(Saved entries)
• • • •
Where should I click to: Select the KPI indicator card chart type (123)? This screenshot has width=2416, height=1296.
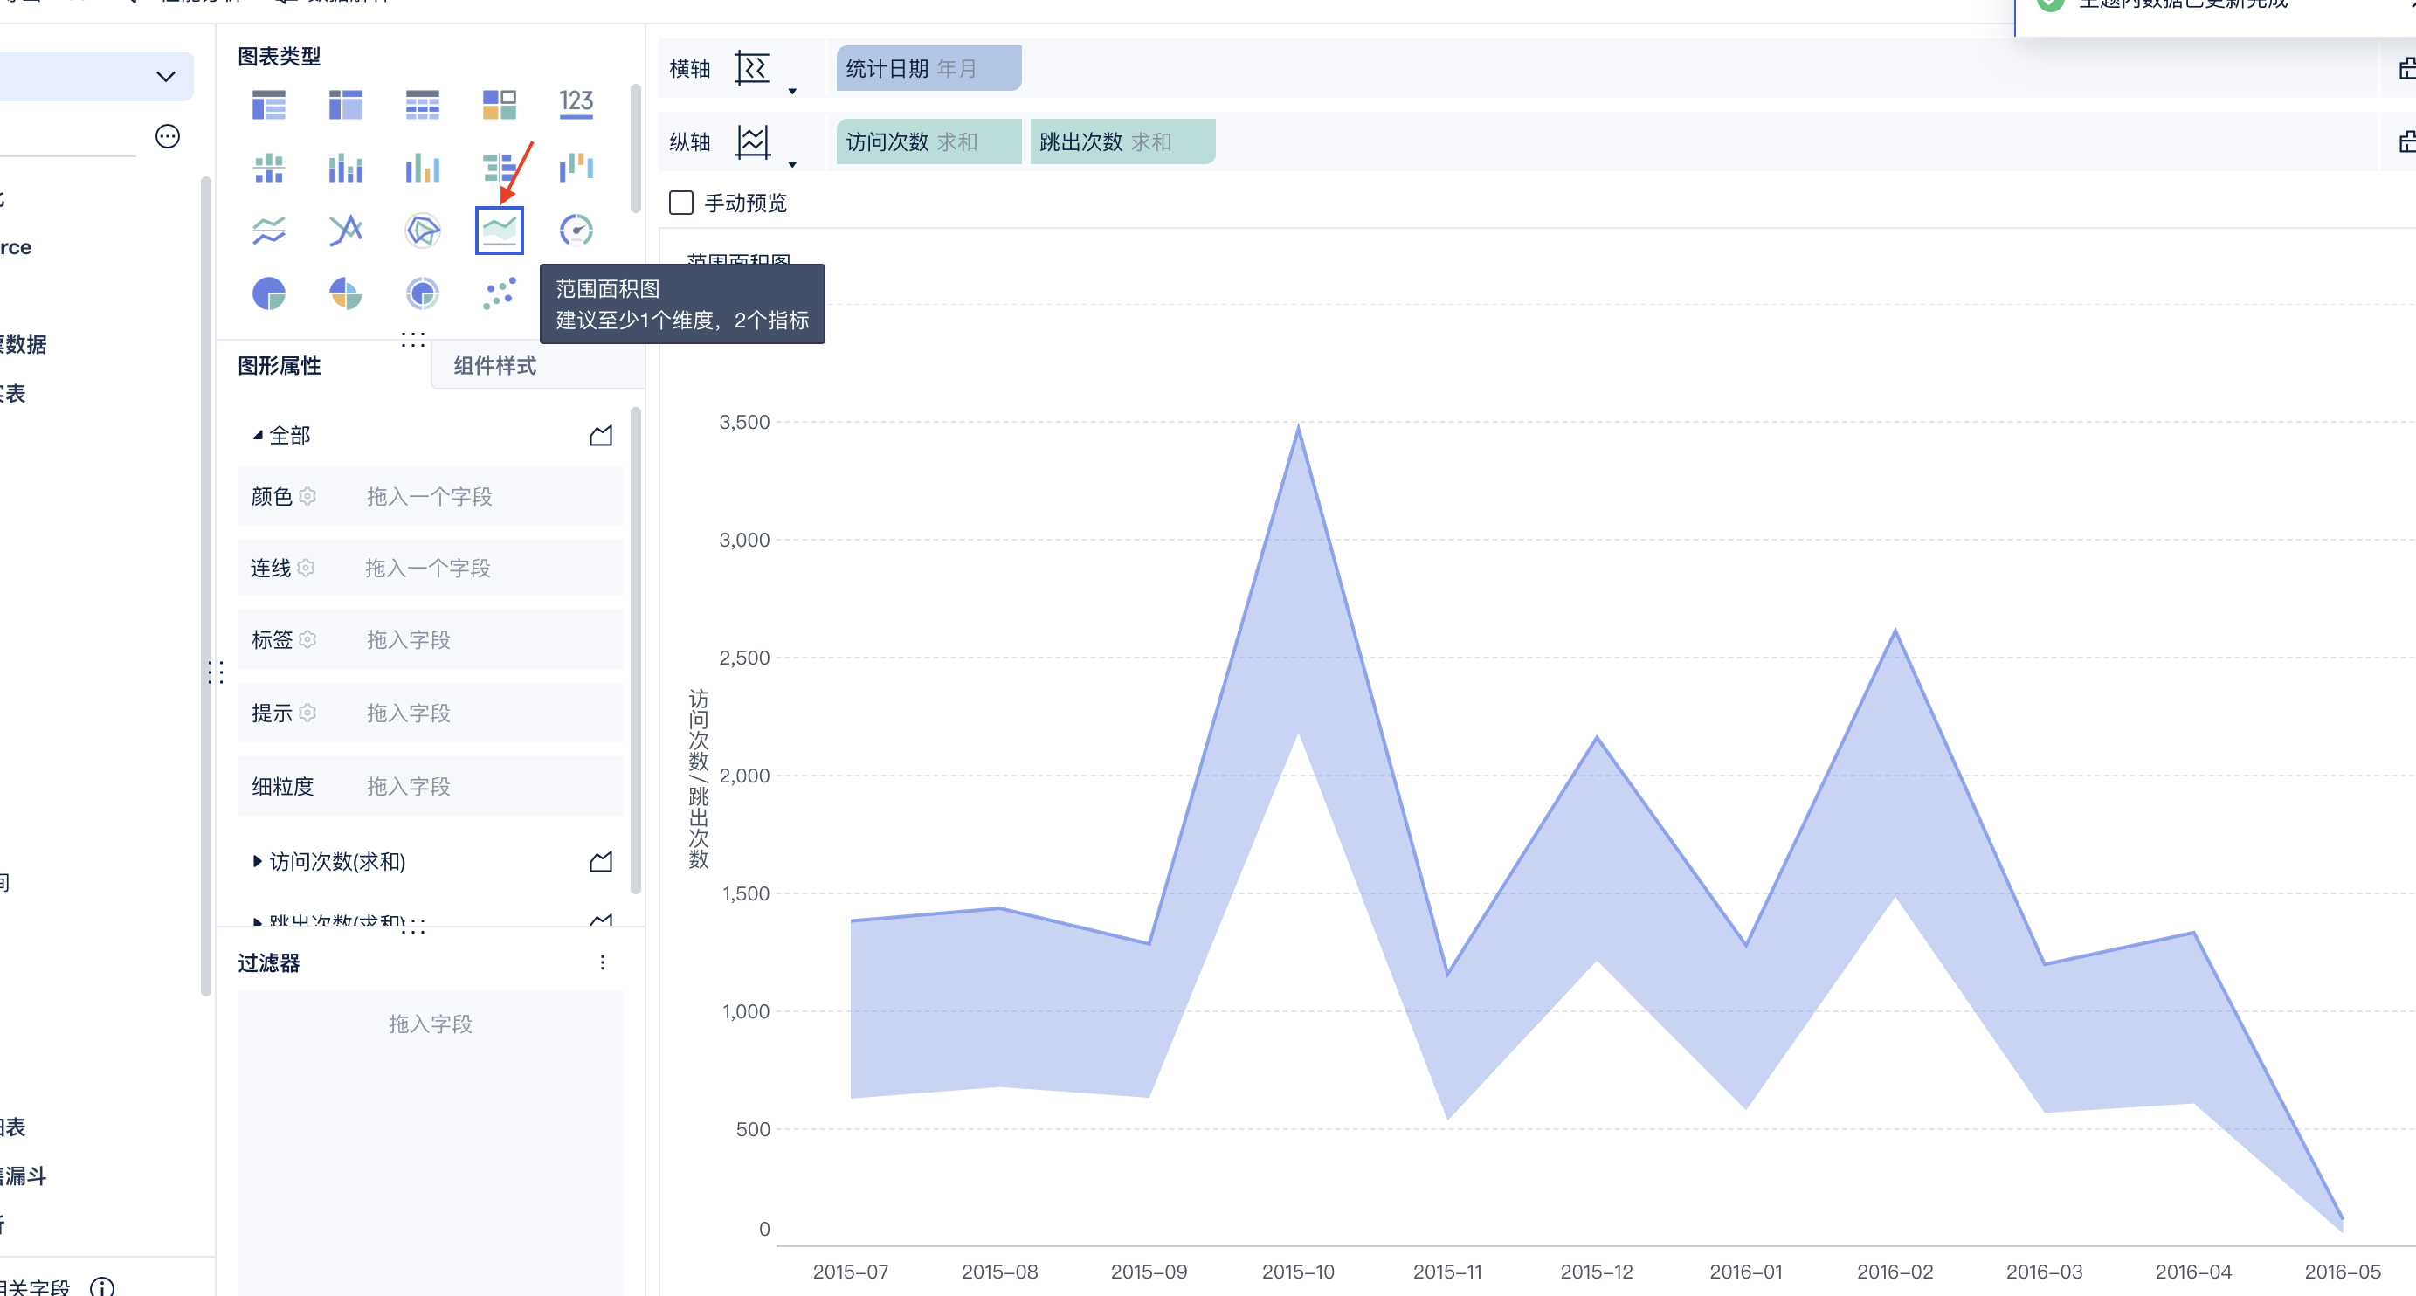576,104
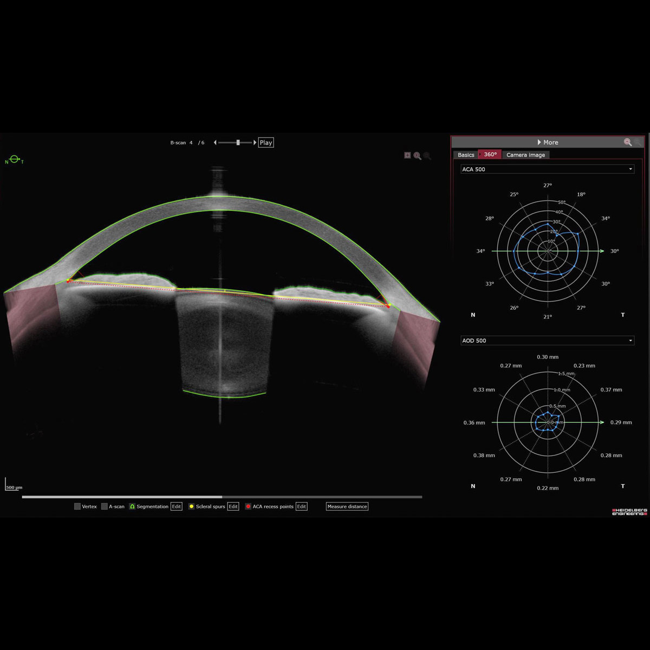The image size is (650, 650).
Task: Expand the More panel header
Action: pos(547,142)
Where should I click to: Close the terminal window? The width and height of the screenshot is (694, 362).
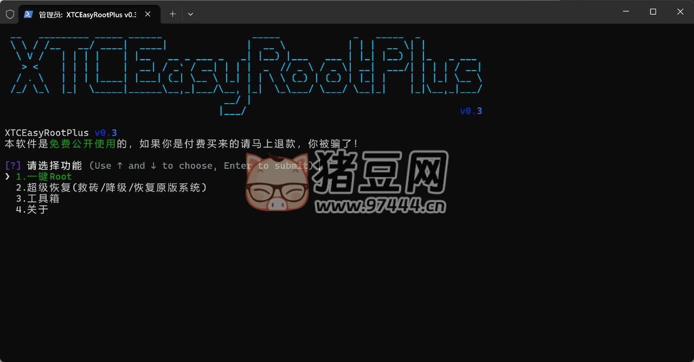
• • • •
[Work to be completed]: Set out the lines of the records above as a numbered list, skipping blank lines and omitting the pictures.

[Exercise solution]:
1. Where should I click to: Select the KPI indicator card chart type (123)? This screenshot has width=2416, height=1296.
2. 576,104
3. The image size is (650, 650).
4. Task: Expand the More panel header
5. Action: pos(547,142)
6. Where should I click to: Close the terminal window? The width and height of the screenshot is (694, 362).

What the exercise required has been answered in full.